Well for fish, id like to suggest Sailfin Mollies try to get a couple males and 3+ females they are really nice and showy fish with there displays, They would work in a low tech planted 20 watts some easy plants not sure on substrate and they breed like crazy... Or. you could do a classic African Cichlid tank, Sandy few rocks with a bunch of Snail shells that would house a small shell dweller community in crystal clear water with nice lighting. mmm gives me some ideas lol Good luck . mm thats from a Rocky African Cichlid point of view. 

Mostly All African cichlids do well in TO water since the PH it high.


----------



## AquaNeko (Jul 26, 2009)

Tearran said:


> Hey All, I'm new to these forums, and decided I missed keeping my fish way to much!
> 
> I'm currently living in a pretty small space and thinking a 20-30 gallon is all I can really manage at this time. That being said, I'm only really experienced with larger tanks and I hear that smaller tanks can actually be more of a challenge due to the speed at which water stability can change.
> 
> ...


Welcome ot the forums Greg/Tearran. I too am also a 'renewed newbie' to this hobby. Used to own long long LOONG time ago but only recently started up again from scratch. I can share some of my experiences from the past and new learnings with you to help you out.

With a 20gal you've got a lot more room to work with over the smaller tanks. I'm assuming this is a 20gal standard size? Well a site I saw a nicely put together list is Fishlore forums stocking list project for freshwater fish.

I used to own freshwater native caught fish/inverts by myself. I had a small minnow about the pinky to second joint small grow to just over the thumbs length when we didn't keep it anymore. Still puzzles me to this date if we released it or what. Can't remember. I also owned a few crayfish. If you're going to own crayfish you had better have a lid or a covering over that airline tube because these guys are escape artists. I've lost a few only to find they dried out up to 5 meters away from the tank. One day I caught the crayfish working it's escape and learned they climbed up the airtube. 

I also dabble in aquaponics so my information comes from the aquaponics community as well. Aquaponics is the merger of hydroponics and aquaculture to grow mostly edible crops or plants using fish water and the by products of the fish after they've been fed to fertilize your plants and in return the plants clean the water to make it safe for the fish again. Some people grow ediable fish while compact systems don't really raise edible fish but use the fish water just to fert thier plants.

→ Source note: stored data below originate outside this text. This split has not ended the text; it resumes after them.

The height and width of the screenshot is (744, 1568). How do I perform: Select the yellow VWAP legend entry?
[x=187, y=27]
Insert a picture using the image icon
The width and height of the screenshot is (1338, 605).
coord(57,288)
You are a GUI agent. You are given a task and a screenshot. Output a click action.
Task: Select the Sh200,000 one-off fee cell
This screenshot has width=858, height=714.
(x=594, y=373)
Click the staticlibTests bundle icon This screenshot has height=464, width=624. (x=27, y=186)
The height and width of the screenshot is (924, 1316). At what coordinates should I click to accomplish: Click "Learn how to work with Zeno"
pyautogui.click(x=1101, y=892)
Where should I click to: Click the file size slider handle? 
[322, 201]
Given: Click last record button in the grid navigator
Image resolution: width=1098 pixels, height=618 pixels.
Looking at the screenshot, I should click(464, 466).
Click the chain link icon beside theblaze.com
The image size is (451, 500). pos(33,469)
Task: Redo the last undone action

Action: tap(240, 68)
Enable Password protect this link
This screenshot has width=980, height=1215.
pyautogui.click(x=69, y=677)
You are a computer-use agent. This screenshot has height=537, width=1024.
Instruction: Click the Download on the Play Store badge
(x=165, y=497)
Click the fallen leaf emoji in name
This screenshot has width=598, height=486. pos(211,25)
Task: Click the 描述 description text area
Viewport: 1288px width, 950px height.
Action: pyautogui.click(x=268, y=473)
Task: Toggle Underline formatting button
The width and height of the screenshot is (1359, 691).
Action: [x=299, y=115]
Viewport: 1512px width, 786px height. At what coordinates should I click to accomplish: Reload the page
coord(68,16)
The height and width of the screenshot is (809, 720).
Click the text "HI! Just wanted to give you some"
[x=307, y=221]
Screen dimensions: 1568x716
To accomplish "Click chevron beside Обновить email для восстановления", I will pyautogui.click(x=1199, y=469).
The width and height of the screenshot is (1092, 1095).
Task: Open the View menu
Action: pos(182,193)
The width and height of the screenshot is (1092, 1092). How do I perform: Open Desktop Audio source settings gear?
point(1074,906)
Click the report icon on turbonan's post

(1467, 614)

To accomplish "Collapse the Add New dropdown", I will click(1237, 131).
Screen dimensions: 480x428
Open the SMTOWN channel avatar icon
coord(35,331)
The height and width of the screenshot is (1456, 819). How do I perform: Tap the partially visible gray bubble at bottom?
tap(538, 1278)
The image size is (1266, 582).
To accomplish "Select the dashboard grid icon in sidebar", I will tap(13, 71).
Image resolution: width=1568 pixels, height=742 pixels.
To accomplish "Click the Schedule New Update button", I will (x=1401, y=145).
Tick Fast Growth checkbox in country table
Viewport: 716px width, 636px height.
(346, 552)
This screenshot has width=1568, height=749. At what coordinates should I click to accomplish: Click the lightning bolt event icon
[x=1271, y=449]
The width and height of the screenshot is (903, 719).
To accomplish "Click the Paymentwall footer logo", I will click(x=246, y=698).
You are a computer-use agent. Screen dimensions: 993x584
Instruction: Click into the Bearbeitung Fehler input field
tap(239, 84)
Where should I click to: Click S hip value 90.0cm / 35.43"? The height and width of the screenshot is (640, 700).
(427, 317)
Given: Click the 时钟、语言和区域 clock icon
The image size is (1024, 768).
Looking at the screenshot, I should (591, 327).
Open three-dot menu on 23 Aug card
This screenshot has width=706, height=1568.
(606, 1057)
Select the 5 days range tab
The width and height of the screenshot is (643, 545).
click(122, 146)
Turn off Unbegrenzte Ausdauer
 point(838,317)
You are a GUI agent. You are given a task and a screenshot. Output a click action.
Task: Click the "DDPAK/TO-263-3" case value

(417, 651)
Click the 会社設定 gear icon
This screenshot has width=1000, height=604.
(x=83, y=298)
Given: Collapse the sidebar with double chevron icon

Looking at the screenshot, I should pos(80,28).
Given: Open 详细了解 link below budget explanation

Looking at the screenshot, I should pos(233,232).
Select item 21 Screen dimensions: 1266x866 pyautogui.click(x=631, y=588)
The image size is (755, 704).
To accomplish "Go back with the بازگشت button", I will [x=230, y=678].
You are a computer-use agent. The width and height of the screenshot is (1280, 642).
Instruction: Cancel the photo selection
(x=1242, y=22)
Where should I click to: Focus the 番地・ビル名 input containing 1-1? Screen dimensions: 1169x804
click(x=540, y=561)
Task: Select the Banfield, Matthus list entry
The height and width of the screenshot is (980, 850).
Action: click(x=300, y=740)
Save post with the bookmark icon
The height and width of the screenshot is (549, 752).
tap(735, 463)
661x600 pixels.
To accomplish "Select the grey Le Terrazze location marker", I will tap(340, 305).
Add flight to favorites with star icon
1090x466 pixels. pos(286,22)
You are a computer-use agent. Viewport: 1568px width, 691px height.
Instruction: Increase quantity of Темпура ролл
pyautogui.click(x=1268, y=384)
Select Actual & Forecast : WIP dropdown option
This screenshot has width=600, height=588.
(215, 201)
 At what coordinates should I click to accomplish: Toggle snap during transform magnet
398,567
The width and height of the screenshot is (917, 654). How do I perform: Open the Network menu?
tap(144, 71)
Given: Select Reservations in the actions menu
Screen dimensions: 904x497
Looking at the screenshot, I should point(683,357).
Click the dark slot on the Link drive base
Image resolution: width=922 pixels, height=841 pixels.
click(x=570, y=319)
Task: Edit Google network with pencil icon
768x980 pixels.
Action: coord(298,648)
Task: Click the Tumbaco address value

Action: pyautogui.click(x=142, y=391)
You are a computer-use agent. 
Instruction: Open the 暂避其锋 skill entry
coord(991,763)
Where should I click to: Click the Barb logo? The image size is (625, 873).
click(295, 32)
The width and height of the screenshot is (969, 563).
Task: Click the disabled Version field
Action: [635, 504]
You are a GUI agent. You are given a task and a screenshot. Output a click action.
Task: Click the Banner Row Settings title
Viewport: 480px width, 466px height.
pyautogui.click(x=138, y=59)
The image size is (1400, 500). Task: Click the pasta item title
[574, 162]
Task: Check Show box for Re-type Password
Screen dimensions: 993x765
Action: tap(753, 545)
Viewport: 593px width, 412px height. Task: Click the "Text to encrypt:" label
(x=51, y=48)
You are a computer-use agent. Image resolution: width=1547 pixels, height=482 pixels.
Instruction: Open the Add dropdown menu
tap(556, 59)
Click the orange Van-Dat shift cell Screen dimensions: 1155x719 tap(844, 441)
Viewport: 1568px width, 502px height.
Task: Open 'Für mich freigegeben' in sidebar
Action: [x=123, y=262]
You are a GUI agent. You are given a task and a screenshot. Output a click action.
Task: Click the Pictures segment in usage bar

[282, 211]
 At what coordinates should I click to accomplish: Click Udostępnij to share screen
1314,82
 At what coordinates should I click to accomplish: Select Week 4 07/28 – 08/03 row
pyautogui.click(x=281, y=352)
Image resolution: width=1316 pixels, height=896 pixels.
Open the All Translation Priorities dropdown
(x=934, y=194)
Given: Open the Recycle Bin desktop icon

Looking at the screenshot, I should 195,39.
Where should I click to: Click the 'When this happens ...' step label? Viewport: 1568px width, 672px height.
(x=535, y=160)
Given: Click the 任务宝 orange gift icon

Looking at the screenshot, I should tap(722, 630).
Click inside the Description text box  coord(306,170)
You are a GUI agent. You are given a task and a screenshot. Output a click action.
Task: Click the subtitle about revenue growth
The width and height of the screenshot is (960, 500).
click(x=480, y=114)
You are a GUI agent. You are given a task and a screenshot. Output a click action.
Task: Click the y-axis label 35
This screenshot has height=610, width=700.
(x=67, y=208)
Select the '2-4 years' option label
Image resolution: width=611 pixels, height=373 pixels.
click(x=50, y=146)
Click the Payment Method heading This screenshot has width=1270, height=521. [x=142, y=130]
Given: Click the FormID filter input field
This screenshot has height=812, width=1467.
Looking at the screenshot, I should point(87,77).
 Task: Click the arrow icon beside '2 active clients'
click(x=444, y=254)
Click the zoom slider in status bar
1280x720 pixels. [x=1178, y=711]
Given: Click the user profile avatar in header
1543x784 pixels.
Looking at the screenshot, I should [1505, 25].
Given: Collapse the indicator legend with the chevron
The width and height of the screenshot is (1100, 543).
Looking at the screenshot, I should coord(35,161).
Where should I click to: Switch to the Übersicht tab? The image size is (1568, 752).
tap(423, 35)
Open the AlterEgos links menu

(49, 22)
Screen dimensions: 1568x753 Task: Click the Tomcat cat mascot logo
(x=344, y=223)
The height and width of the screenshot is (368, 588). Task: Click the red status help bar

As you're getting more involved and learning and owning fish/tanks it will don on you to save money when/where you can. I've learned some tips. Sea salt or Kosher salt can be used to salt a tank to help with 1. nitrites 2. giving fish some electrolytes. 3. helping with the fishes slime coat and healing of wounds. you can use that as a sub to aquarium salt to save money if you have some on hand or friends/family that have some. 1 teaspoon PER 5gal is what it says on the aquarium salt I got here before I learned of that tip. DO NOT USE TABLE SALT. I forgot but the iodide does something tot he fish. I'm sure someone can explain that.

While we're on the salt thing.. cheapest place to get some stuff is Wal-mart. Thier smallest aquarium salt and smallest activated charcoal tub is about $2-3 cheaper then Petsmart.

Also from the aquaponics community I've learned that aquarium gravel and pea gravel and essentually the same thing/size but that aquarium gravel gets one rinse then packaged and sold at higher prices at pet stores. Only advantage of aquarium gravel in pet stores is you have a lot of color choices but at a high premium price. Pea gravel can be found at most gardening/landscaping stores but you're limited to the natural color only. For say the price of a 5lb bag of gravel at a pet store price for price you will walk out with ~15-20lbs of gravel at the landscape place. Then again, as said you're limited to only one color only but for the price and quanity you can't be beat.

I've learned recently while hunting for low light plants that java moss, java fern, anubius, and wendtii crypt something are all low light plants saving you electricity and expense of having to buy expensive high power gear (or you can DIY some crazy LED light if you're that type of kat). I've learned that java moss can grow like crazy (fast grower) and get out of control in a matter of weeks if you don't keep it in check but then again it's more natural biofilter with that overgrown plant.

I hail from north of the city and my water tested IIRC 7.4pH (after a 1 min tap on to flush the pipes before testing and tested from the tap). Learned form the aquaponics community that vinegar will lower pH while sodium bicarbonate (baking soda) will raise pH. Also driftwood is a pH buffer but I can't remember if it buffers the pH down so that would require a double check as I'm not 100% on that. Peatmoss will lower/buffer your pH down. You can find those peat moss pellets in a garden center. (I remember Rona allowed you to buy then single for I think 20cents a piece.) Not only are they good for germinating seedlings but because the peat is mostly contained inside the mesh (biodegradeable) netting it will help reduce much coming out loose and going all over your tank. Another option, use that net they use to hold your garlic in when you buy garlic.  Reuse, reduce, recycle. 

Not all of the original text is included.